Horses are frequently exposed to the risk of injuries in daily activities or sports, some requiring special medical intervention or even surgery. Complex or severe injuries, such as comminuted fractures or suspensory ligament ruptures, often result in long-term complications or euthanasia due to insufficient rehabilitation options. This study explores a bioinspired engineering approach to equine prosthetics, investigating the feasibility of a structurally refined and functionally effective alternative to conventional socket-based solutions.

Current prosthetic systems, which rely on soft-tissue socket interfaces, are associated with limitations such as delayed post-operative usability, unstable load transmission, and the risk of pressure-induced necrosis or skin damage. To address these multifaceted challenges, this research applies a biomimetic design strategy by developing a conceptual bone-anchored prosthesis specifically tailored to the equine cannon bone.

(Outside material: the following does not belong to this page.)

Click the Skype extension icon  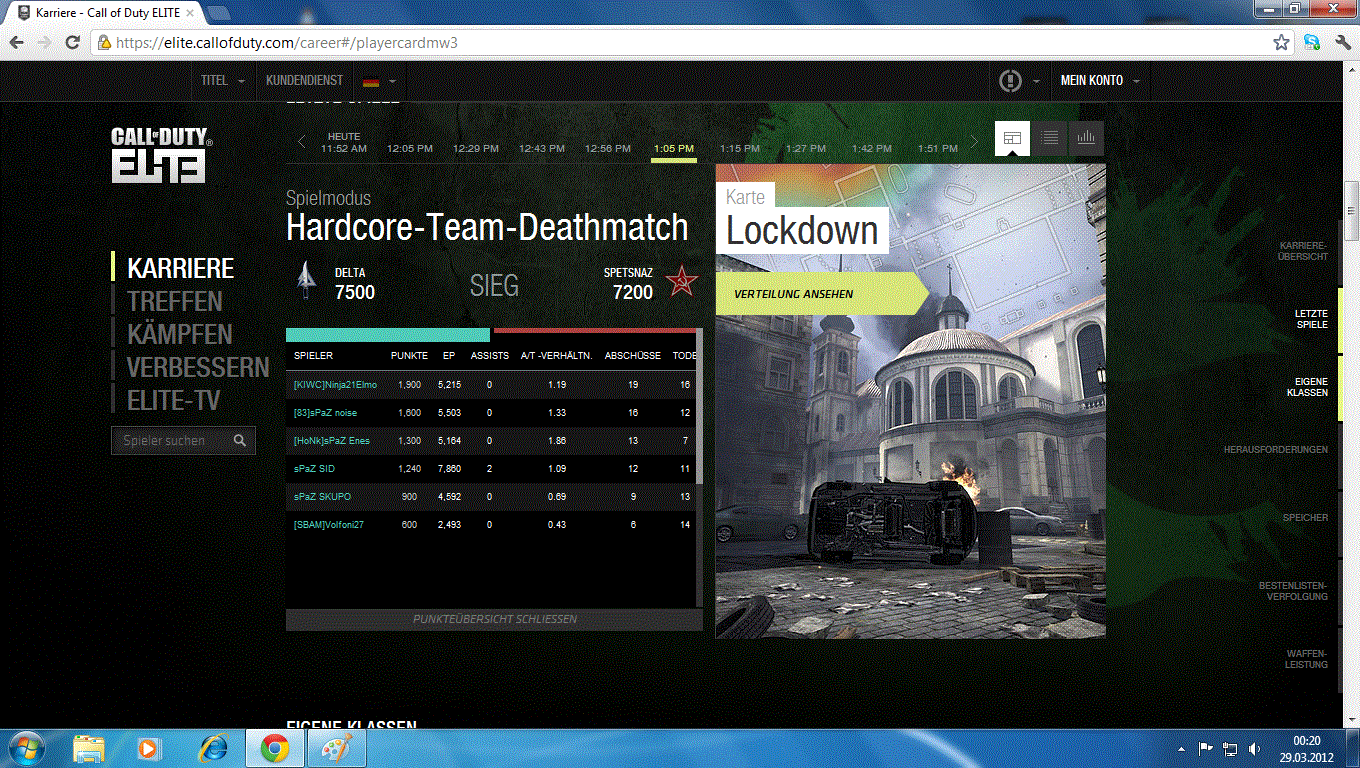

The core objective of this study is the development of a semi-automated digital workflow for the design and biomechanical optimization of 3D-printed bone-integrated prosthetic systems. The applied methodology includes anatomical and physiological parameter integration, the analysis of biomechanical loading scenarios common in equine locomotion, and the derivation of design constraints from biological principles. Through Finite Element Analysis, the prosthetic concepts are assessed under varying and realistic dynamic conditions to explore functional robustness and structural integrity.